Question

In: Finance

It has come to the attention of the Managing Director, Tom Copeland, that due to the...

It has come to the attention of the Managing Director, Tom Copeland, that due to the current economic climate, sales volume may be 20% below target this financial year. Tom is worried that this may severely impact profit projections. The company can accept as much as a 10% variance in profit projections; however, more than this could severely affect the company’s ability to pay obligations and invest. Reliable data to determine whether the risk has eventuated should be available by midway through the second quarter (Q2), when sales data for the company’s product are in.

You have also received the following feedback from team members:

  • Full-time workers and sales people are resentful of time wasting and distracting contract employees.
  • Overtime not used but employees resentful of suggestion it might not be approved if needed.
  • Training suited the needs of many sales team members but was not relevant to about half the team members.
  • Sales team members were happy with the incentives program and tried hard to make sales in the third quarter (Q3); however, they were also resentful at the threatening tone of emails and soon lost enthusiasm.
  • Effect of one-day training wearing off.
  • Fifty percent of direct wages costs are attributable to short-term contract employees whose contracts have expired and who are no longer needed.
  • Employees concerned about lack of attention paid to wastage: water; electricity: paper; raw materials.
  • Employees feel left out of budgetary decision-making in general.

The Managing Director would like you to submit a revised contingency plan and contingency implementation plan to bring income and expenses under more
effective control.

You must identify 3 risks (2 must be financial risks) and develop a range of mitigation strategies for each of them

At least 2 of all your recommendations must recommend alterations to the budget

Documents required to submit

  • Revised Contingency Plan
  • Revised Contingency Implementation Plan

Solutions

Expert Solution

Revised contingency plan:

Risk

1. Sales falling below 20% and thus profit falling below 10%.

2. Incurring cost which could have been avoided like cost on contract labours, training cost, wastage cost.

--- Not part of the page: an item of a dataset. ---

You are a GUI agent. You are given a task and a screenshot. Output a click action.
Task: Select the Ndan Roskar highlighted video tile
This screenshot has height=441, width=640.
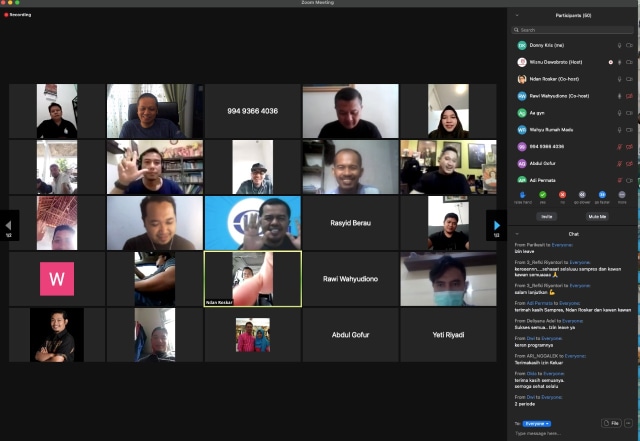[253, 279]
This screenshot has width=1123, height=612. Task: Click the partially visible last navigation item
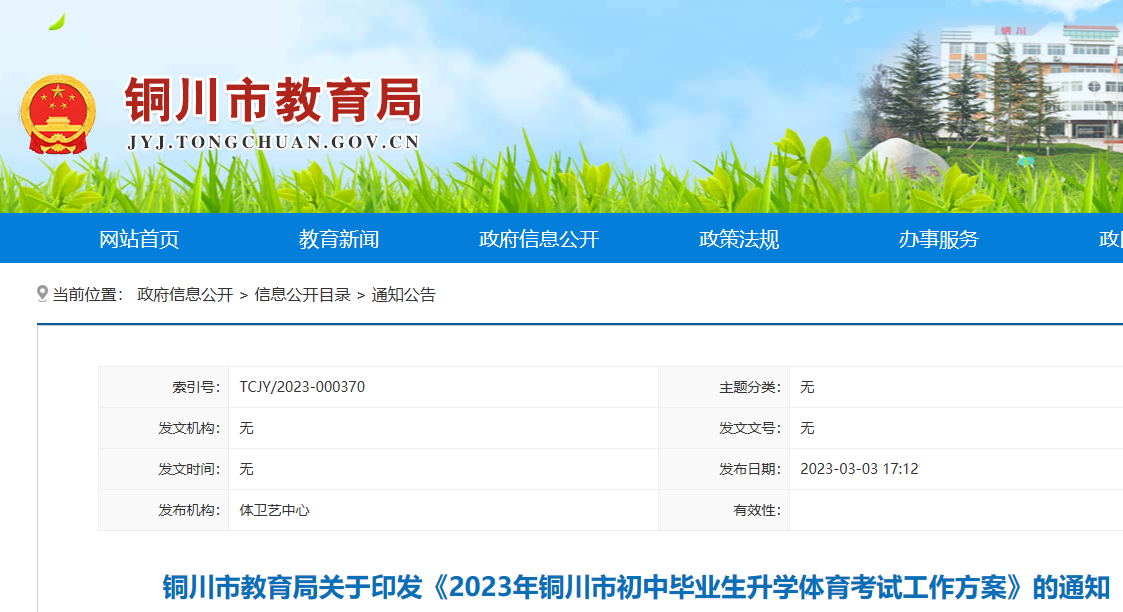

All the cost will further reduce the profit.

3. Growing resentment among the employees because of threating tone in emails, burden to meet the sales target, competition from contract labourers.

Folowing are some of the points which should be considered for contingency plan

1. As profit is revenue less expenses so we should focus on both increasing sales and reducing expense.

Sales can be increased by giving incentives to employees for doing more sales. Company should also try to promote its product in the market either by giving discount or through other sales promotion techniques so that it boost the demand for the product.

Company should curb it expenses by reducing the contract labourers if they are not required.

2. Human resource is the most important resource for an organisation so focus should be made on increasing their efficiency by proving them training which is helpful to them. Training program should also me made effective in terms that it is helpful to all the employees.

Revised contingency implementation plan:

1. Incresing the revenue by offering me robust incentive program along with rewards and recognistion to employees. Employees with most sales in 3rd and 4th quater can be paid monetary reward or can be given recognisition. This will make employees competitive which in turn would help company earn more revenue.

Reduce the wastage on water, electricity, paper, raw material, etc. by using better production techniques. This will help reduce the cost for the comapny which can increase their profit.

2. Improving the efficiency of employees by:-

a. Providing training in shorter period so that it is fully effective and devdeloping the training program which is helpful to all the employees not only to half of the employees.

b. Making them feel that they are part of the organisation by getting the teir opinions on budgetary decisions.

c. Laying off the contract workers will not only reduce the direct wages cost by 50% but would also give more opportunity for the existing employees to grow. Existing empoyees can me made to work overtime if they are interested and paid accordingly.

d. Threating tone to employees in emails should be avoided as it hampers their performance. It nullied the positive impact which incentive program created in mind of employees.